SET OF TASKS:
[1] In the biography of T. S. Sadasivan, which metabolite was he the first to demonstrate in wilting cotton plants?
[2] Resume the biography of T. S. Sadasivan after its last sentence.
**** READING PASSAGE
Toppur Seethapathy Sadasivan was born in Madras on May 22, 1913, the son of Toppur Seethapathy, a Mylapore medical practitioner and also the first Indian director of the King Institute for Preventive Medicine. After his undergraduate degree from the Madras Presidency College and Master’s from Lucknow University (when the famous palaeobotanist Birbal Sahni was the Professor), Sadasivan went to England to do his doctorate with Frederick Charles Bawden at the Agricultural Experimental Station in Rothamsted. He returned to India in 1940. After short stints in the Punjab and Lucknow, he joined the University of Madras as a Reader in the newly started University Botany Laboratory under the leadership of Mandayam Osuri Parthasarathi Iyengar.

Sadasivan pioneered in investigating the physiology of crop diseases caused by soil-borne fungi and bacteria. He earned the degree of Doctor of Science of the University of London in 1955. Sadasivan and his research team investigated host–pathogen interactions at physiological and biochemical levels and was the first to demonstrate fusaric acid, a metabolite produced by Fusarium in wilting cotton plants. Studies made by Sadasivan and his team have been published as more than 600 articles in world journals of class. In spite of his close association and involvement in the execution of research work by his students, Sadasivan never insisted on having his name included as an author when his students published their findings.
********
**** PROVIDED INFORMATION
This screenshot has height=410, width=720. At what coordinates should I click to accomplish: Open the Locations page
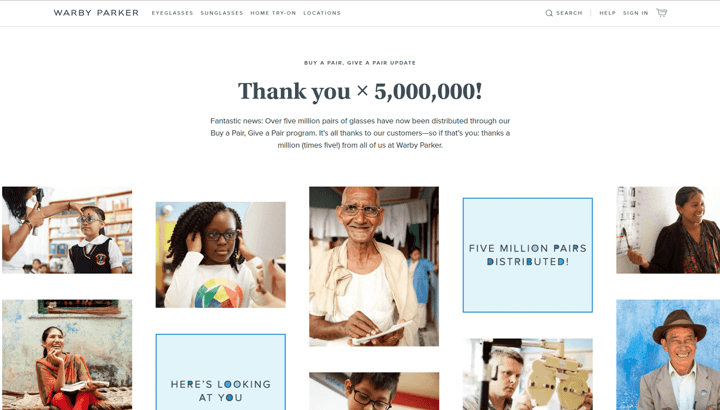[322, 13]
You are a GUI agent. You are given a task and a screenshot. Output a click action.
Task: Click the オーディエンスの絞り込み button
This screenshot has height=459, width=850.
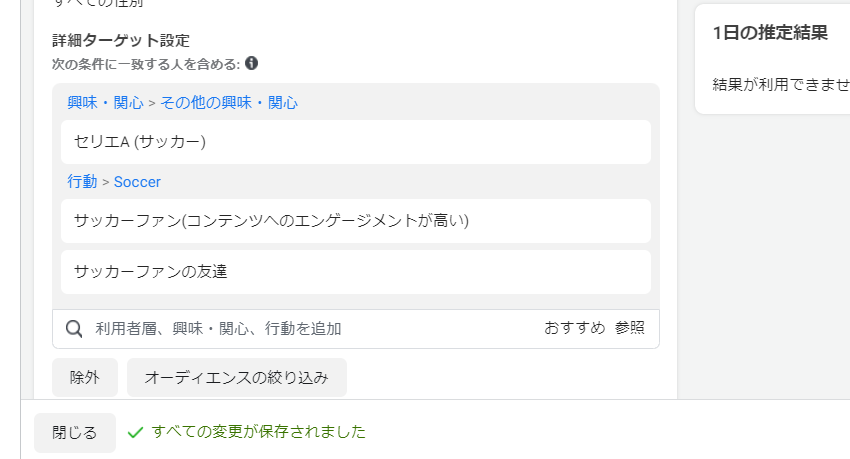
********
ANSWERS:
[1] Fusaric acid, a metabolite produced by Fusarium.

[2]
Sadasivan strived to promote experimental botany in an interdisciplinary manner. His team included botanists, agricultural scientists, organic- and bio-chemists, and biophysicists. In spite of his high standing as a university academic and leading scientist, he was enthusiastic in improving quality in school education; he led NCERT teams reforming school curricula. He gifted a substantial part of his family estate in Kodaikanal to establish Gandhiji Vidyasram (Bharatiya Vidya Bhavan) and served as its chairman for nearly a decade and a half to shape the school. In the 1990s, he helped start the Madras Science Foundation in Madras, which harnessed the power and talents of recently retired scientists and enabled them to pursue their research interests and write books on complex scientific themes in plain English.

Recognising his immense contributions to Indian and world science, the Government of India awarded him the Padma Bhushan in 1974. Sadasivan was decorated with the Bhatnagar Award for Biology (1960), the Birbal Sahni Medal (1962), the Jubilee Medal of the Birbal Sahni Institute of Palaeobotany (1971), and the Sunderlal Hora Medal of the Indian National Science Academy (1973). He was the Birbal Sahni Professor at Birbal Sahni Institute of Palaeobotany, Lucknow, from 1977 to 1980.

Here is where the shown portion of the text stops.